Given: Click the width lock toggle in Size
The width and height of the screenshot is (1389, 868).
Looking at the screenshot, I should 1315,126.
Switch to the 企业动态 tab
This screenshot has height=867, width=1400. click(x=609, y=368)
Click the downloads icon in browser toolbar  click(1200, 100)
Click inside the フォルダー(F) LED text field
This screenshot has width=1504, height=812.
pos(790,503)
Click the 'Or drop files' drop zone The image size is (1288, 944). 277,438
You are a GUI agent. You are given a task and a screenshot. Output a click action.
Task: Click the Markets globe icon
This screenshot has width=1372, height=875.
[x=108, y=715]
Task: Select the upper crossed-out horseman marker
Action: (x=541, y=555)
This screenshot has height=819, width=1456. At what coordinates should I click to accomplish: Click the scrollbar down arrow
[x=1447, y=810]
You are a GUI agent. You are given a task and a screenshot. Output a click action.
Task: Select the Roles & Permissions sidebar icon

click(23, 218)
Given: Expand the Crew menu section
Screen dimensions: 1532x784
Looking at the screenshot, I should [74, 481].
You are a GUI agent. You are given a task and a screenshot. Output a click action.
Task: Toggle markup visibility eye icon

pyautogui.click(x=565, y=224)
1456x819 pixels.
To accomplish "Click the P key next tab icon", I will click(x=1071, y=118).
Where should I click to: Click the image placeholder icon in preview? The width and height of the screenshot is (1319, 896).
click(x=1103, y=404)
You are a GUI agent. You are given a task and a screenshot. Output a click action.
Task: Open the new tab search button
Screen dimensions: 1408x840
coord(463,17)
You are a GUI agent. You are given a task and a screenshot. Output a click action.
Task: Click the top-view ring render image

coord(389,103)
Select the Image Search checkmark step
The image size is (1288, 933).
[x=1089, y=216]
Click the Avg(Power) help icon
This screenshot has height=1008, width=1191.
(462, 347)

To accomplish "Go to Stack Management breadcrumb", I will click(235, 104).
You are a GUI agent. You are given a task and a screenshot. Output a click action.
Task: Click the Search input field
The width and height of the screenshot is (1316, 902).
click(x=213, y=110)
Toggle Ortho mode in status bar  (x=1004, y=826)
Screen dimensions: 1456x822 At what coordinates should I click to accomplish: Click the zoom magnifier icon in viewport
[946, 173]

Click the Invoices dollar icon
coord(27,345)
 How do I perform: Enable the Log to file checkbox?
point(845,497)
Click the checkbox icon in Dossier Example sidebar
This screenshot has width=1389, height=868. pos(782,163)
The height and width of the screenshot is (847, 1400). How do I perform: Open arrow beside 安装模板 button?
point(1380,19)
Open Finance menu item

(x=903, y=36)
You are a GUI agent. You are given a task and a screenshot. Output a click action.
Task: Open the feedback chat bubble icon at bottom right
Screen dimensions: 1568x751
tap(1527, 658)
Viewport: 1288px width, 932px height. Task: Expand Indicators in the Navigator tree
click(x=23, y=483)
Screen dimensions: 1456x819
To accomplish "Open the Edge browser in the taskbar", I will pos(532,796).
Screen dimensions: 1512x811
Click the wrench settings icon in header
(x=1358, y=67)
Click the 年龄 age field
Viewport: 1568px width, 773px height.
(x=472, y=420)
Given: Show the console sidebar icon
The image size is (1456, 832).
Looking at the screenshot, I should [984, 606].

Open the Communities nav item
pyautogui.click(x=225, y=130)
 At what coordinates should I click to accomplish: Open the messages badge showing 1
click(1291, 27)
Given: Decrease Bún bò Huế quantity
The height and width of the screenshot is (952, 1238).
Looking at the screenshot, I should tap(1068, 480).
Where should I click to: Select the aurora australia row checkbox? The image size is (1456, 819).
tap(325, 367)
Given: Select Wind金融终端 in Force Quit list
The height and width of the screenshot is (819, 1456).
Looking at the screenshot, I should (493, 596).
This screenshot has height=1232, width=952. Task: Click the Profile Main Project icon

......

• _Task statement_: Transcribe all of the material exactly as it appears.

• _Answer to this task_:
Given: Click the width lock toggle in Size
The width and height of the screenshot is (1389, 868).
Looking at the screenshot, I should 1315,126.
Switch to the 企业动态 tab
This screenshot has height=867, width=1400. click(x=609, y=368)
Click the downloads icon in browser toolbar  click(1200, 100)
Click inside the フォルダー(F) LED text field
This screenshot has width=1504, height=812.
pos(790,503)
Click the 'Or drop files' drop zone The image size is (1288, 944). 277,438
You are a GUI agent. You are given a task and a screenshot. Output a click action.
Task: Click the Markets globe icon
This screenshot has width=1372, height=875.
[x=108, y=715]
Task: Select the upper crossed-out horseman marker
Action: (x=541, y=555)
This screenshot has height=819, width=1456. At what coordinates should I click to accomplish: Click the scrollbar down arrow
[x=1447, y=810]
You are a GUI agent. You are given a task and a screenshot. Output a click action.
Task: Select the Roles & Permissions sidebar icon

click(23, 218)
Given: Expand the Crew menu section
Screen dimensions: 1532x784
Looking at the screenshot, I should [74, 481].
You are a GUI agent. You are given a task and a screenshot. Output a click action.
Task: Toggle markup visibility eye icon

pyautogui.click(x=565, y=224)
1456x819 pixels.
To accomplish "Click the P key next tab icon", I will click(x=1071, y=118).
Where should I click to: Click the image placeholder icon in preview? The width and height of the screenshot is (1319, 896).
click(x=1103, y=404)
You are a GUI agent. You are given a task and a screenshot. Output a click action.
Task: Open the new tab search button
Screen dimensions: 1408x840
coord(463,17)
You are a GUI agent. You are given a task and a screenshot. Output a click action.
Task: Click the top-view ring render image

coord(389,103)
Select the Image Search checkmark step
The image size is (1288, 933).
[x=1089, y=216]
Click the Avg(Power) help icon
This screenshot has height=1008, width=1191.
(462, 347)

To accomplish "Go to Stack Management breadcrumb", I will click(235, 104).
You are a GUI agent. You are given a task and a screenshot. Output a click action.
Task: Click the Search input field
The width and height of the screenshot is (1316, 902).
click(x=213, y=110)
Toggle Ortho mode in status bar  (x=1004, y=826)
Screen dimensions: 1456x822 At what coordinates should I click to accomplish: Click the zoom magnifier icon in viewport
[946, 173]

Click the Invoices dollar icon
coord(27,345)
 How do I perform: Enable the Log to file checkbox?
point(845,497)
Click the checkbox icon in Dossier Example sidebar
This screenshot has width=1389, height=868. pos(782,163)
The height and width of the screenshot is (847, 1400). How do I perform: Open arrow beside 安装模板 button?
point(1380,19)
Open Finance menu item

(x=903, y=36)
You are a GUI agent. You are given a task and a screenshot. Output a click action.
Task: Open the feedback chat bubble icon at bottom right
Screen dimensions: 1568x751
tap(1527, 658)
Viewport: 1288px width, 932px height. Task: Expand Indicators in the Navigator tree
click(x=23, y=483)
Screen dimensions: 1456x819
To accomplish "Open the Edge browser in the taskbar", I will pos(532,796).
Screen dimensions: 1512x811
Click the wrench settings icon in header
(x=1358, y=67)
Click the 年龄 age field
Viewport: 1568px width, 773px height.
(x=472, y=420)
Given: Show the console sidebar icon
The image size is (1456, 832).
Looking at the screenshot, I should [984, 606].

Open the Communities nav item
pyautogui.click(x=225, y=130)
 At what coordinates should I click to accomplish: Open the messages badge showing 1
click(1291, 27)
Given: Decrease Bún bò Huế quantity
The height and width of the screenshot is (952, 1238).
Looking at the screenshot, I should tap(1068, 480).
Where should I click to: Select the aurora australia row checkbox? The image size is (1456, 819).
tap(325, 367)
Given: Select Wind金融终端 in Force Quit list
The height and width of the screenshot is (819, 1456).
Looking at the screenshot, I should (493, 596).
This screenshot has height=1232, width=952. Task: Click the Profile Main Project icon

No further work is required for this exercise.